Category: Glomerular Diseases

  • 1402 Glomerular Diseases: Clinical, Outcomes, and Therapeutics

Authors

  • Hoang, Victor Dang, Brooke Army Medical Center, Fort Sam Houston, Texas, United States
  • Sevilla Rodriguez, Javier Francisco, The University of Texas Health Science Center at San Antonio, San Antonio, Texas, United States
  • Gilani, Sarwat, The University of Texas Health Science Center at San Antonio, San Antonio, Texas, United States
  • Musa, John Louis, Audie L Murphy Memorial Veterans' Hospital, San Antonio, Texas, United States
Introduction

Proliferative glomerulonephritis with monoclonal immunoglobulin deposits (PGNMID) is a rare disorder, and the majority of affected patients do not have a detectable plasma/B-cell clone. This complicates management, and current therapy is based on data from small cohorts.

Case Description

A 77-year-old male presented with 2 weeks of melena and new bilateral lower extremity pitting edema. His labs were notable for serum creatinine of 1.5 mg/dL from a baseline of 1.2 mg/dL, and hemoglobin of 8.7 g/dL. Urinalysis was notable for 3+ protein and moderate blood with no cellular casts. Urine protein-creatinine ratio was 8.3. Extensive serologic workup was unremarkable. SPEP noted possible monoclonal spike in gamma region, which may be free kappa light chain measuring 0.1 g/dL. Renal biopsy demonstrated focal endocapillary proliferative and crescentic glomerulonephritis with IgA kappa restricted deposits (Figure 1). Hematology was consulted. Bone marrow biopsy noted no abnormal lymphocyte population and 0.6% polyclonal plasma cells. After inter-disciplinary discussion and risk/benefit discussion with the patient, therapy was initiated with bortezomib, cyclophosphamide, and dexamethasone.

Discussion

This case demonstrates the multi-disciplinary approach required to effectively treat cases of PGNMID. Specifically in cases where no plasma cell clone is found, there is still debate on ideal therapy.

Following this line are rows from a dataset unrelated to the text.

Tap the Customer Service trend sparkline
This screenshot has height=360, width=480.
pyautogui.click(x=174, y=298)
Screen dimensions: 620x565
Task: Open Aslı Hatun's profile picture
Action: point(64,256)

Focal endocapillary proliferative glomerulonephritis (A) with infiltrating mononuclear cells of histiocytic lineage highlighted by CD68 stain (B). Frozen immunofluorescence studies show IgA (C) and kappa light chain (D) restricted deposits that are negative for lambda light chain (E). Electron micrograph shows mesangial deposits with no substructures (F).